The fix is to save your mapping configuration as a standalone artifact — separate from any specific data file. A mapping configuration for a supplier might look like this:
{
"supplier": "Nordic Living GmbH",
"mappings": [
{ "source": "Produktname", "target": "name" },
{ "source": "Artikelnummer", "target": "sku" },
{ "source": "Preis", "target": "price" },
{ "source": "Farbe", "target": "color" },
{ "source": "Groesse", "target": "size" },
{ "source": "Gewicht", "target": "weight" },
{ "source": "Mat.", "target": "material" },
{ "source": "Kategorie", "target": "category" },
{ "source": "Marke", "target": "brand" },
{ "source": "Beschreibung", "target": "description" }
]
}
The format doesn't matter — JSON, YAML, a database table, a config screen in a tool. What matters is that the mapping is saved, versioned, and applied automatically. When Supplier A sends next month's file, you don't open a spreadsheet. You run the file through the saved mapping and review the output.
This also lets you track changes. When a supplier adds a new column or renames an existing one, you update the mapping once. Every future file uses the updated version.
The Adapter Pattern: One Mapping Per Supplier
In software, an adapter is a component that translates one interface into another.
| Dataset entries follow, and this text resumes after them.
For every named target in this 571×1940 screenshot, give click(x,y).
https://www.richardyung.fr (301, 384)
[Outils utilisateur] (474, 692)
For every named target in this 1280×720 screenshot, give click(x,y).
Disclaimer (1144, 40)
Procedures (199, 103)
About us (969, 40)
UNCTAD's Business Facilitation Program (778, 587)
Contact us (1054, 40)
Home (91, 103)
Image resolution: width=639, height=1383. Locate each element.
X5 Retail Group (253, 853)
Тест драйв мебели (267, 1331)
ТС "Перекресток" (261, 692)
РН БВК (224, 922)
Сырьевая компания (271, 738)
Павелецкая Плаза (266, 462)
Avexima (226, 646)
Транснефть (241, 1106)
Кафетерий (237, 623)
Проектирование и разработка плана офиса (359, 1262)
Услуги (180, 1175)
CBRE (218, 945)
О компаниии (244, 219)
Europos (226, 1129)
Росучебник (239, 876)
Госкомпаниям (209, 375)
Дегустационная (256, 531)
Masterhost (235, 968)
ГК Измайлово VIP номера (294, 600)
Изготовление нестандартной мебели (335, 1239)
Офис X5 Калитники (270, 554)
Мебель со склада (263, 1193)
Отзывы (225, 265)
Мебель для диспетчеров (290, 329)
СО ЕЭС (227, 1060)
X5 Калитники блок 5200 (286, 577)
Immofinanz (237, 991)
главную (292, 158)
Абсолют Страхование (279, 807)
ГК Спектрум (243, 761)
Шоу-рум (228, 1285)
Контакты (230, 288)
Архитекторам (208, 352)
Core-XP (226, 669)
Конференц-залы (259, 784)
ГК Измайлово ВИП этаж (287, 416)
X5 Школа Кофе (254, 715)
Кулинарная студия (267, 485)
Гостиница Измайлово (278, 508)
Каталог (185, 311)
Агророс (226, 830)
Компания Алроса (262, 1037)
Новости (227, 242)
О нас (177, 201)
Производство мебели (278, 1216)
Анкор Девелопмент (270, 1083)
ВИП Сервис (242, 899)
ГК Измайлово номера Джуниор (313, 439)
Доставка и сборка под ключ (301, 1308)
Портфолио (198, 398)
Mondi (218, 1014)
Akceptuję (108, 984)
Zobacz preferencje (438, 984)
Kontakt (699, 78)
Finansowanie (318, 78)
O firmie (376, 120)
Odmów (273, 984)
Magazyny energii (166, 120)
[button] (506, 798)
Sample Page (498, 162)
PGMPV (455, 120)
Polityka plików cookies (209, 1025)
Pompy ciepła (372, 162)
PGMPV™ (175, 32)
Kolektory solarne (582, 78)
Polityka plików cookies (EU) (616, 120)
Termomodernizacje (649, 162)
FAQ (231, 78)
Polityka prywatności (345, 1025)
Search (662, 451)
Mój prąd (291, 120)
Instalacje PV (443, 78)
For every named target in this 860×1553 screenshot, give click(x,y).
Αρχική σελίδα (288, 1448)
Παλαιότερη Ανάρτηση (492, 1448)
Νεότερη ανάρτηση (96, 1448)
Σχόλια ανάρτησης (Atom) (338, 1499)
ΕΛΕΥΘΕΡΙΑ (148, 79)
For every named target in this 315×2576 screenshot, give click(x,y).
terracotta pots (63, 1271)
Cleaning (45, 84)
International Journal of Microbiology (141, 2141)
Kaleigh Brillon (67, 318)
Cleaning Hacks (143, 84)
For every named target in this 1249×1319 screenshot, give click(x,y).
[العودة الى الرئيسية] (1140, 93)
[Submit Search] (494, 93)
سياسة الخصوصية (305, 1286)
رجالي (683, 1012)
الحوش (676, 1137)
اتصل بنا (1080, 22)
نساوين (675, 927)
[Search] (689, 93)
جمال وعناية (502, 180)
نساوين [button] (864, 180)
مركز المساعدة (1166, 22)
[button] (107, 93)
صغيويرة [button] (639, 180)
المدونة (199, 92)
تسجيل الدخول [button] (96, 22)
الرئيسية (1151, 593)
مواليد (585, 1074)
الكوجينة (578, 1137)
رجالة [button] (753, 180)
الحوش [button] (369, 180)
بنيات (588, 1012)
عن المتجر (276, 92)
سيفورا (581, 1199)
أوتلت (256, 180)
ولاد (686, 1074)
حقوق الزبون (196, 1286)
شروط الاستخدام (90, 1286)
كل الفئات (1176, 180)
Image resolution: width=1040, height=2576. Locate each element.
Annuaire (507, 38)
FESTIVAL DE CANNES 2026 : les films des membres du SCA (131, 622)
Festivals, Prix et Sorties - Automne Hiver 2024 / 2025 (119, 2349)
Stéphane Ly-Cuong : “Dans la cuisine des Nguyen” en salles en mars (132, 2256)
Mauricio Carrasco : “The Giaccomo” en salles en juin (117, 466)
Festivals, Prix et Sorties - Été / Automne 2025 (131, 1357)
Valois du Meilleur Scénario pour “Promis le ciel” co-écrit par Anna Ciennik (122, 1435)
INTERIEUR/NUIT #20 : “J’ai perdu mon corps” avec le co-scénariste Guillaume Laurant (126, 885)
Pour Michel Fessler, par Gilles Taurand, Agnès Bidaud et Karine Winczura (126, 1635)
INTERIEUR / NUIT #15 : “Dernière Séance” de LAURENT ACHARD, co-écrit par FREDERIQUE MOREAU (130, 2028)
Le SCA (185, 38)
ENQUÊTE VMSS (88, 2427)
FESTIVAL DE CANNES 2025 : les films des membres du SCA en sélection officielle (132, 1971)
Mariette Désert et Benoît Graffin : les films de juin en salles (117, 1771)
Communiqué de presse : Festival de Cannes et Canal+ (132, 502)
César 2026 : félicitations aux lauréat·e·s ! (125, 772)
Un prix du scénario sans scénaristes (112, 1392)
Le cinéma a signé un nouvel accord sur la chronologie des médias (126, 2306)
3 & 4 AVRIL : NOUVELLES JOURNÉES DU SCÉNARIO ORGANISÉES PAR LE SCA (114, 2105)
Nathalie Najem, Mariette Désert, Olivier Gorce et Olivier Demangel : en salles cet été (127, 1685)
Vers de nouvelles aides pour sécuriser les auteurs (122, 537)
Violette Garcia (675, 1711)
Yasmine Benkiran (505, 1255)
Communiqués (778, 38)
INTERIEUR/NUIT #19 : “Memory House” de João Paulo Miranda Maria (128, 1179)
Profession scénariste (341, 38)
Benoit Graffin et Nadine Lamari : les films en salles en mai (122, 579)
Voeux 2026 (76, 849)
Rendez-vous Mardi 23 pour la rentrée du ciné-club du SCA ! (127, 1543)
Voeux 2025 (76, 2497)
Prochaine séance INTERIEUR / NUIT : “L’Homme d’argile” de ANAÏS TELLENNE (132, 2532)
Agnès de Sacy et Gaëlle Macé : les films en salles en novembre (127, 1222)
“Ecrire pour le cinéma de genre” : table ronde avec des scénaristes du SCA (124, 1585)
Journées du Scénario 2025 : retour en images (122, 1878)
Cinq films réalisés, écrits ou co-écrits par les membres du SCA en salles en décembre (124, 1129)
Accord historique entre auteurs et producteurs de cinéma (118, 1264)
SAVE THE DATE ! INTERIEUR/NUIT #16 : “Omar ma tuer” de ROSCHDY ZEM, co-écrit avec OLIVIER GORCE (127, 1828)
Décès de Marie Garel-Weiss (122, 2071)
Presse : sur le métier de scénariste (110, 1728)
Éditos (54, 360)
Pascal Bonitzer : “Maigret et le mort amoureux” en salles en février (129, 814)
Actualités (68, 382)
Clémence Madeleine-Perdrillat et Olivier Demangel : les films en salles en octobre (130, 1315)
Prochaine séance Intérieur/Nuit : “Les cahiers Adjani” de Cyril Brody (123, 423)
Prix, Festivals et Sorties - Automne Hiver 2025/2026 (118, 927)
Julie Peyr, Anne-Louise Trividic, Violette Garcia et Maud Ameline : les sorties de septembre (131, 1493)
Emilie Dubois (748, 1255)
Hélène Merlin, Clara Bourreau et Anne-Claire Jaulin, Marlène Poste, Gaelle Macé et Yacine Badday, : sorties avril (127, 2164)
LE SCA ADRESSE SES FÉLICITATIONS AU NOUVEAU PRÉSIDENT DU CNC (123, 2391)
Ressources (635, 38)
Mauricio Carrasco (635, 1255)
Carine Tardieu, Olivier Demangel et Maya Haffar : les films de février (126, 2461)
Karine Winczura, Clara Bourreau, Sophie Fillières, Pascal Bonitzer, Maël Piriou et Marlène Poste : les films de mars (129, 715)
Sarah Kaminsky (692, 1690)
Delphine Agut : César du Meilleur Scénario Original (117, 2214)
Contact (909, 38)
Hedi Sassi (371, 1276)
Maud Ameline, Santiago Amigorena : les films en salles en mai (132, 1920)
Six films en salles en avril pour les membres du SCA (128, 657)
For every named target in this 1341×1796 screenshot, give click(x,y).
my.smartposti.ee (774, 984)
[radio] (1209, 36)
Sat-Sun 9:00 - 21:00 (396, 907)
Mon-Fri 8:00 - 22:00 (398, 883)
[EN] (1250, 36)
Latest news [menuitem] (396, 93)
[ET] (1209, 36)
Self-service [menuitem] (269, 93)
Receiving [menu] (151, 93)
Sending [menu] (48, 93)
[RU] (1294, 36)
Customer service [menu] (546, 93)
The same concept applies to supplier data: each supplier has its own "interface" (column names, formats, quirks), and you need an adapter to translate it into your canonical schema.
In practice, this means maintaining one mapping configuration per supplier:
| Supplier | Columns in Feed | Adapter Handles |
|---|---|---|
| Nordic Living GmbH | German column names, comma decimals, weight in grams | Column rename, decimal format, unit conversion |
| HomeStyle UK Ltd | English names, imperial units, dimensions combined | Column rename, unit conversion, dimension splitting |
| QuickParts Inc. | Internal codes, numbered color columns, prices in cents | Code-to-name mapping, column merging, price division |
Each adapter is created once and applied automatically on every subsequent feed from that supplier. When a new supplier comes in, you build a new adapter. Your existing adapters continue working unchanged.
This pattern scales linearly. Supplier number 50 is the same amount of work as supplier number 5 — create the adapter once, then forget about it. Compare that to the manual approach, where the effort multiplies with every feed cycle.
Tools like FeedPrep implement this adapter pattern directly: you define your column mapping and transformation rules per supplier, and every future feed upload from that supplier gets the same treatment automatically. But even if you're building this yourself with scripts or a data pipeline, the principle is what matters — one saved, reusable mapping per supplier.
Where to Go from Here
Column mapping is the foundation, but it's only layer one. After mapping, you'll typically need value standardization and unit conversion to get your data fully normalized. The good news is that the same principle — document the rules once, apply them automatically — works for all three layers.
Start with your most problematic supplier. The one whose files take the longest to clean up. Document the column mapping, save it somewhere reusable, and see how much time it saves on the next import. That's usually enough to justify doing it for every supplier.